Two samples from each state were used for training each classification algorithm, and one sample was used for testing. For the CNN, samples of 5 s and 2500 points were used to create the corresponding spectrograms for training and testing.
Data were plotted in the time domain to perform a preliminary comparison by visually inspecting the produced graphs of the different states in comparison with the reference state. Analysis in the time domain allows for the detection of transient events, such as the intermittent occurrence of cavitation bubbles collapsing. In addition, datasets were transformed into spectrograms using the spectrogram() function of MATLAB®. The produced images were visually inspected, and limited differentiation among different states could be observed only on the frequency domain plots. Figure 5 shows the produced plots and spectrograms directly from MATLAB®, only for State 2 (the best efficiency operating state of the pump), for informational purposes only, as it is impossible to draw useful conclusions by mere visual observation.

Your goal: Can you restate the pump-state classification passage between "Two samples from" and "training and testing.", inclusive, swapping "CNN" for "convolutional neural network"?

Supplied material:
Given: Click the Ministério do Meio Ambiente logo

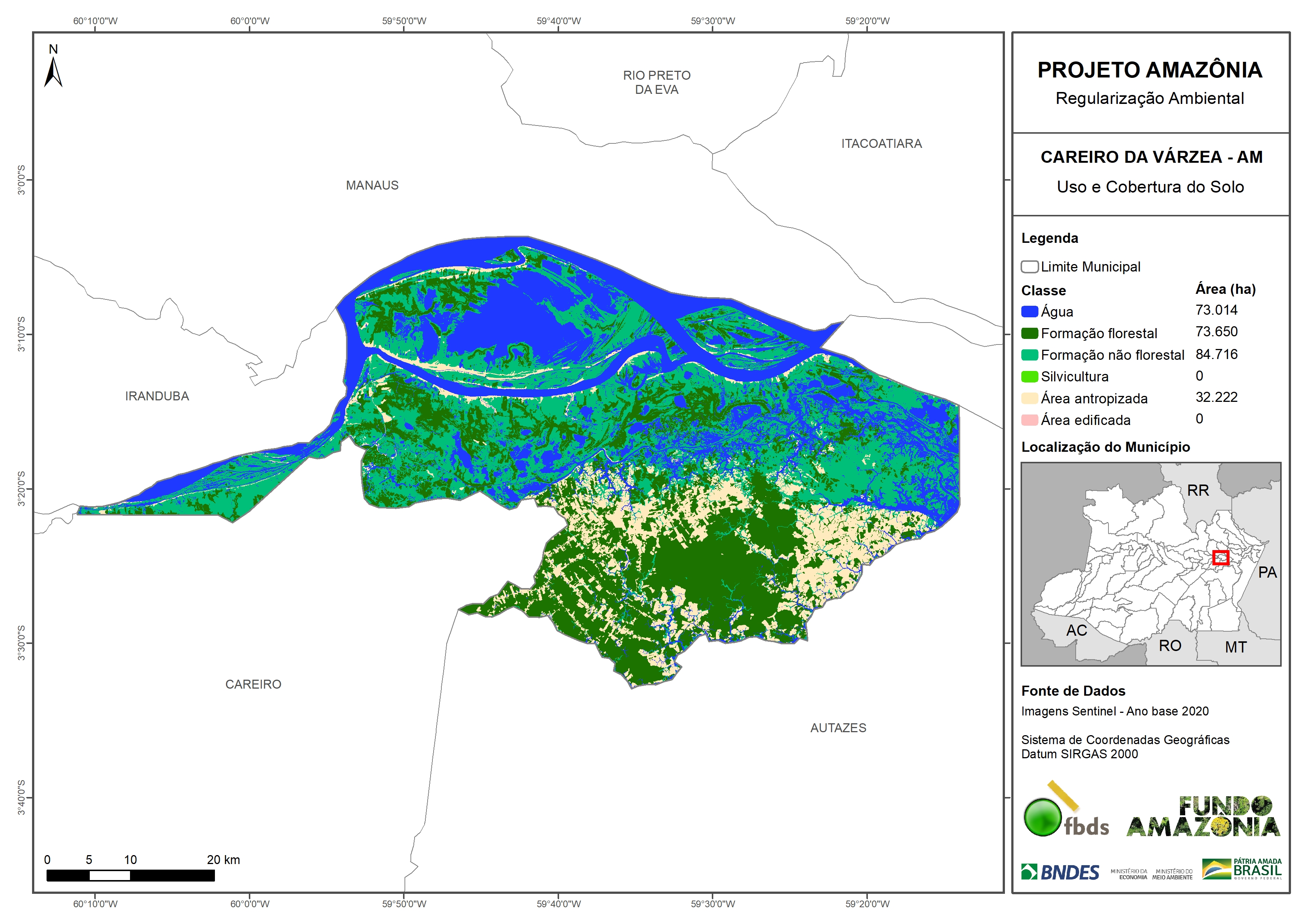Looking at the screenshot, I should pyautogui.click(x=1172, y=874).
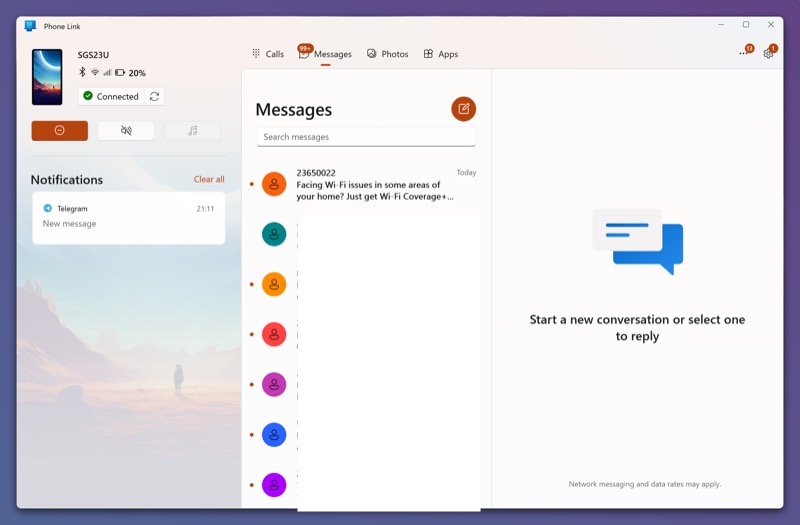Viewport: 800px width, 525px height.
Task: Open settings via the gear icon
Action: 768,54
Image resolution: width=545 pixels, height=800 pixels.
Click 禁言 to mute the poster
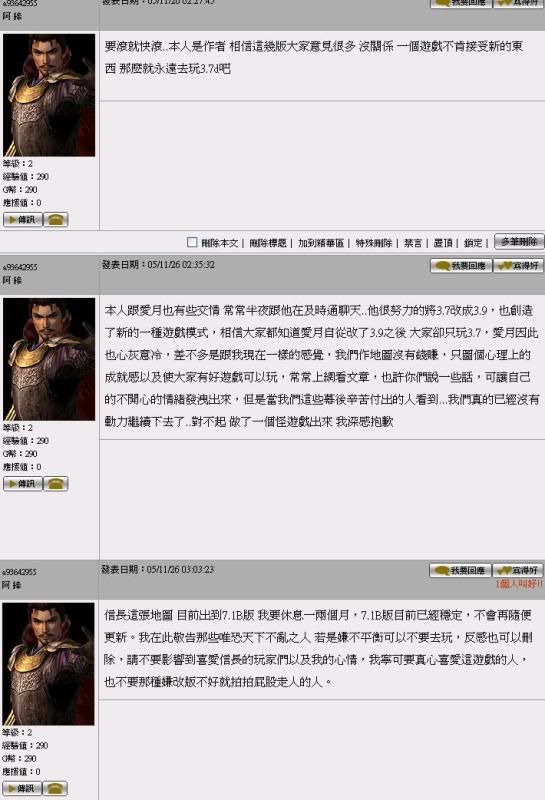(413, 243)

Result:
Two samples from each state were used for training each classification algorithm, and one sample was used for testing. For the convolutional neural network, samples of 5 s and 2500 points were used to create the corresponding spectrograms for training and testing.